Press Release

DBRS Confirms Ratings on Canadian Commercial Mortgage Origination Trust 2015-3 and Changes Trend on One Class

CMBS
August 09, 2016

DBRS Limited (DBRS) has today confirmed the ratings on the following classes of Commercial Mortgage Pass-Through Certificates, Series 2015-3 issued by Canadian Commercial Mortgage Origination Trust 2015-3 (the Trust):

-- Class A at AAA (sf)
-- Class A-J at AAA (sf)
-- Class X at AAA (sf)
-- Class B at AA (sf)
-- Class C at A (sf)
-- Class D at BBB (sf)
-- Class E at BBB (low) (sf)
-- Class F at BB (sf)
-- Class G at B (sf)

The trends on all classes remain Stable, excluding Class G, to which DBRS has assigned a Negative trend because of the long-term concerns surrounding the Clearwater Suites loan (Prospectus ID#7, 3.9% of the current pool balance), which is located in Fort McMurray, Alberta. This loan will be highlighted in detail below.

The rating confirmations reflect the overall performance of the transaction since issuance in September 2015. The collateral consists of 42 loans secured by 59 properties. As of the July 2016 remittance, the pool has experienced collateral reduction of 2.3% since issuance as a result of loan amortization with all of the original 42 loans remaining in the pool. The pool reported a weighted-average (WA) debt service coverage ratio (DSCR) of 1.48 times (x) and a WA debt yield of 8.8% based on 85.4% of the pool that reported YE2015 financials.

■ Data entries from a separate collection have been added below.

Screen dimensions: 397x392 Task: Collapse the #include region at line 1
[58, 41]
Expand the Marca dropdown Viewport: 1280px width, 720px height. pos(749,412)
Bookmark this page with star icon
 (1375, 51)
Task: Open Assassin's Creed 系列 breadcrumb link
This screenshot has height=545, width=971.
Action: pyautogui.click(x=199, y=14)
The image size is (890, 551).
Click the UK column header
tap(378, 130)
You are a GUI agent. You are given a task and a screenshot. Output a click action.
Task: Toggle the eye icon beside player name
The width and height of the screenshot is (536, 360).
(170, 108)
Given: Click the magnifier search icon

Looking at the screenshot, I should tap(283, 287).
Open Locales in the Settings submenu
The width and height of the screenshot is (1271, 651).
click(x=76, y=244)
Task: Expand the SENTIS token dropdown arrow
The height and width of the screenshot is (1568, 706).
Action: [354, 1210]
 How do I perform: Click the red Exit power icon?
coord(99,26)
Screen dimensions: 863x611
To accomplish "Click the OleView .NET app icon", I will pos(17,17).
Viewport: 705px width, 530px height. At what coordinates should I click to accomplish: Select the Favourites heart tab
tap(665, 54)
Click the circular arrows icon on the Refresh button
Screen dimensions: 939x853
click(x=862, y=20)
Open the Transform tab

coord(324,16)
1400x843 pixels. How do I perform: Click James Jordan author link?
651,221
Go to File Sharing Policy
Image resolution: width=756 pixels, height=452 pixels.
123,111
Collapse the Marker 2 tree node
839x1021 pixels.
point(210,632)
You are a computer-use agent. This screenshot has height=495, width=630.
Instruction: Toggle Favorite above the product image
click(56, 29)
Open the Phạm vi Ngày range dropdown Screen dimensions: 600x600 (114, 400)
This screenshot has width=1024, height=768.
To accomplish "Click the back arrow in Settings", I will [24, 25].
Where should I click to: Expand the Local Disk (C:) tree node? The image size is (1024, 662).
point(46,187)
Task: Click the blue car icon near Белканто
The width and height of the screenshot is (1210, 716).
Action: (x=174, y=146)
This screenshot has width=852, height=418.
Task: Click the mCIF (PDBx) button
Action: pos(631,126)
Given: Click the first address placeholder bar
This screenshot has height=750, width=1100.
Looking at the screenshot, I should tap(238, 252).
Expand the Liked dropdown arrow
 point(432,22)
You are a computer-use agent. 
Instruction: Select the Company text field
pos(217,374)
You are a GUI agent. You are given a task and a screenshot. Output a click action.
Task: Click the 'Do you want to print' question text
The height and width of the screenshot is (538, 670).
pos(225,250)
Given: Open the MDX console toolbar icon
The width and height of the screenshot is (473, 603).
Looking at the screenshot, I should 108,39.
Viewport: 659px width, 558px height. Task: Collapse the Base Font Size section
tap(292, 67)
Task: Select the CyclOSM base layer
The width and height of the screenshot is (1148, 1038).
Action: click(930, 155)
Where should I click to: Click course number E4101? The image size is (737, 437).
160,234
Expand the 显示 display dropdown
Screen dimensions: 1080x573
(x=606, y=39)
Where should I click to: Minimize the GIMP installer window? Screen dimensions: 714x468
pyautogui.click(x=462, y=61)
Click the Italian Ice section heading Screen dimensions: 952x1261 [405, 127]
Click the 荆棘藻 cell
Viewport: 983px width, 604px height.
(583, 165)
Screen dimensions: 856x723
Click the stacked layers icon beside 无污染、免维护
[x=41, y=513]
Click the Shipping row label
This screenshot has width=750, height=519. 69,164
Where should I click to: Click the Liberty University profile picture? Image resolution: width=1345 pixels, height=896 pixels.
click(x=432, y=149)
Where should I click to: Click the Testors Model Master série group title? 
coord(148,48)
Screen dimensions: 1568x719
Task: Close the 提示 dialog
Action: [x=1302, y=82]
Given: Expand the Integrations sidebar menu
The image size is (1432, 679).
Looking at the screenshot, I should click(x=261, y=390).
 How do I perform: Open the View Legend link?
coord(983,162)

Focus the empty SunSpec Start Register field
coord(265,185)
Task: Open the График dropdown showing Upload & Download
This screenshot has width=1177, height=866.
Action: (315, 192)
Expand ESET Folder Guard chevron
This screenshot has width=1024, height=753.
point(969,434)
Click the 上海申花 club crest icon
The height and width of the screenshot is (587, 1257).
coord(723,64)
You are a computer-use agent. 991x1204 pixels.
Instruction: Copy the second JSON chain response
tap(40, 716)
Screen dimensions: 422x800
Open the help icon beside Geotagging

The WA DBRS Term DSCR and debt yield were 1.41x and 8.3%, respectively.

This transaction benefits from its geographic diversification with properties located in six provinces. The largest concentration of properties are located in Ontario (48.2% of the current pool balance) followed by Alberta (20.8% of the current pool balance). There are six loans secured by properties located in Alberta, including four loans among the largest ten loans of the pool. Including the aforementioned Clearwater Suites loan, the YE2015 WA DSCR and debt yield for these loans were 1.50x and 9.6%, respectively. Despite the economic downturn which has affected the region, the loans within this transaction reported healthy net cash flow (NCF) and occupancies and are located in more urban locations. In addition, 26 loans, representing 50.9% of the current pool balance, have some form of meaningful recourse to their respective sponsors, seven of which were determined to have strong sponsors.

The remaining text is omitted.